# Rotation issues



## metsen duts (Jan 14, 2015)

Was wondering if anyone had any horror stories about rotation, I have been working with the same contractor and jman for the past year and a half. Mostly doing commercial work any ways rotation came up and they have me working with a CE doing desi work ewww I know, do y'all think it's worth just riding out and being behind the 8 ball or going up to the apprenticeship and trying to get transferred to another shop


----------



## MechanicalDVR (Dec 29, 2007)

A check on Friday beats sitting on the bench, you decide.


----------



## dreamcrusher28 (Oct 19, 2010)

Couldn't hurt to speak to the training director, if he says there is nowhere to send you, suck it up. I think it's good you're getting residential experience tho.
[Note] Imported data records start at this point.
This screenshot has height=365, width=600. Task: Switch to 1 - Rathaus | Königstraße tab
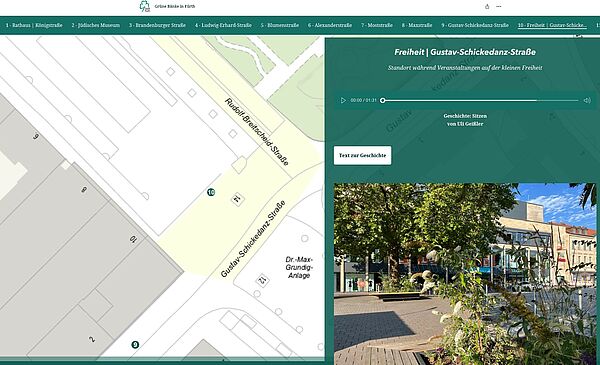34,25
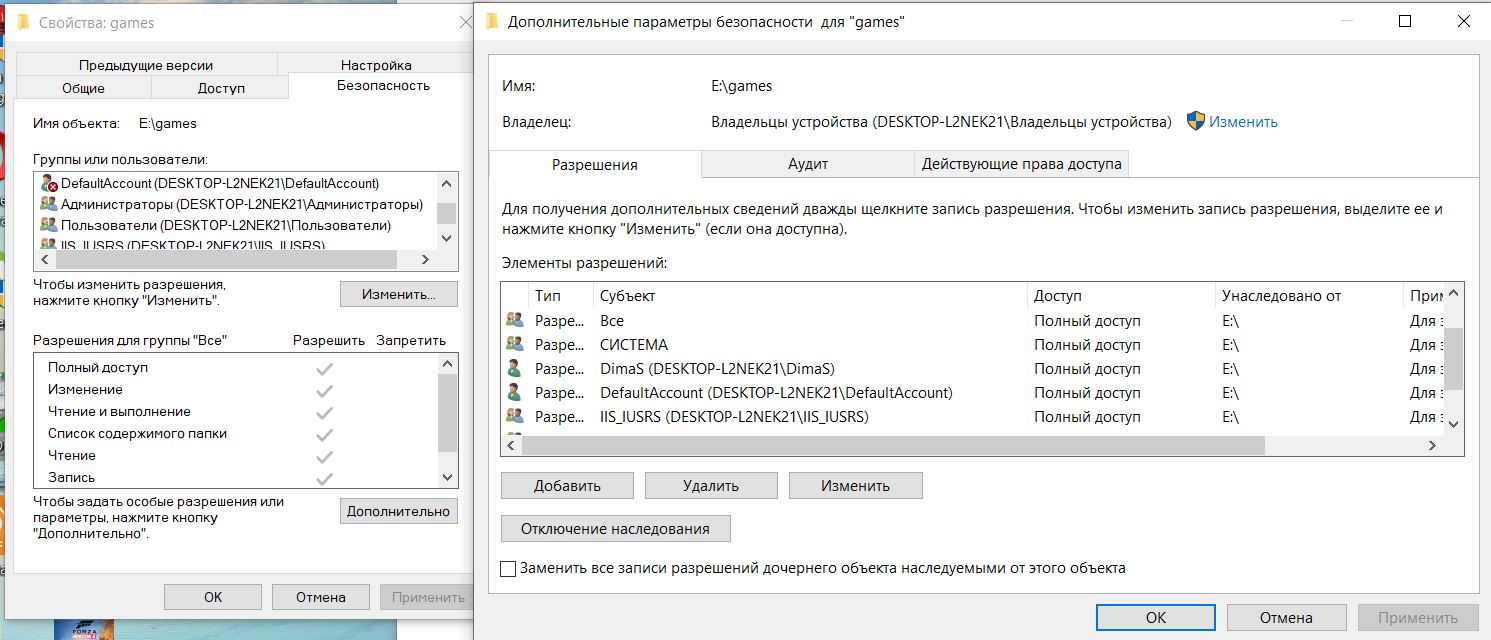Click the Пользователи group icon in list
This screenshot has height=640, width=1491.
point(48,226)
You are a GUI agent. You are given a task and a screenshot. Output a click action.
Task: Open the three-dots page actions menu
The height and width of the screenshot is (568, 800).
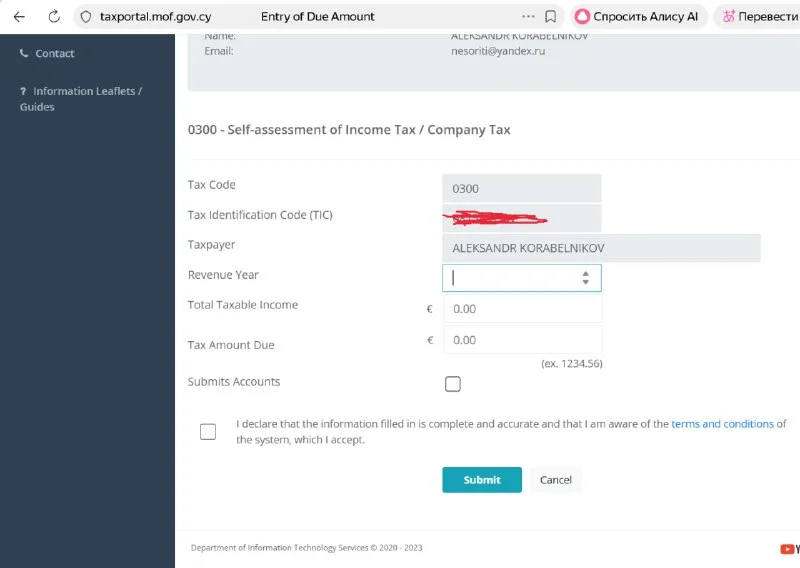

I have none, wish I had done a year when I was an apprentice.


----------



## RGH (Sep 12, 2011)

You're going to have to learn how to troubleshoot 100-year-old electrical systems that everybody and their brother is has had their fingers on the experience you get doing this will make you a better Sparky go for the ride for a while trust me you're going to learn more than you think


----------



## joebanana (Dec 21, 2010)

I was going to say, just swap any two leads, but.......never mind.


----------



## metsen duts (Jan 14, 2015)

Idk I'm going to try to pick up what I can, it's newish work. Which I did a did a fair amount of before I got into the program. I guess it's just frustrating going from a top jman at my previous shop to working with a CE that goes to school a night before me, and can't sign my work report. But it's hard to bitch when your getting a check and some folks of out of work


----------



## Nvsparky (May 2, 2012)

In my local we don't let ap work with cw unless they are 4 th year or better then it's to babby set the cw


----------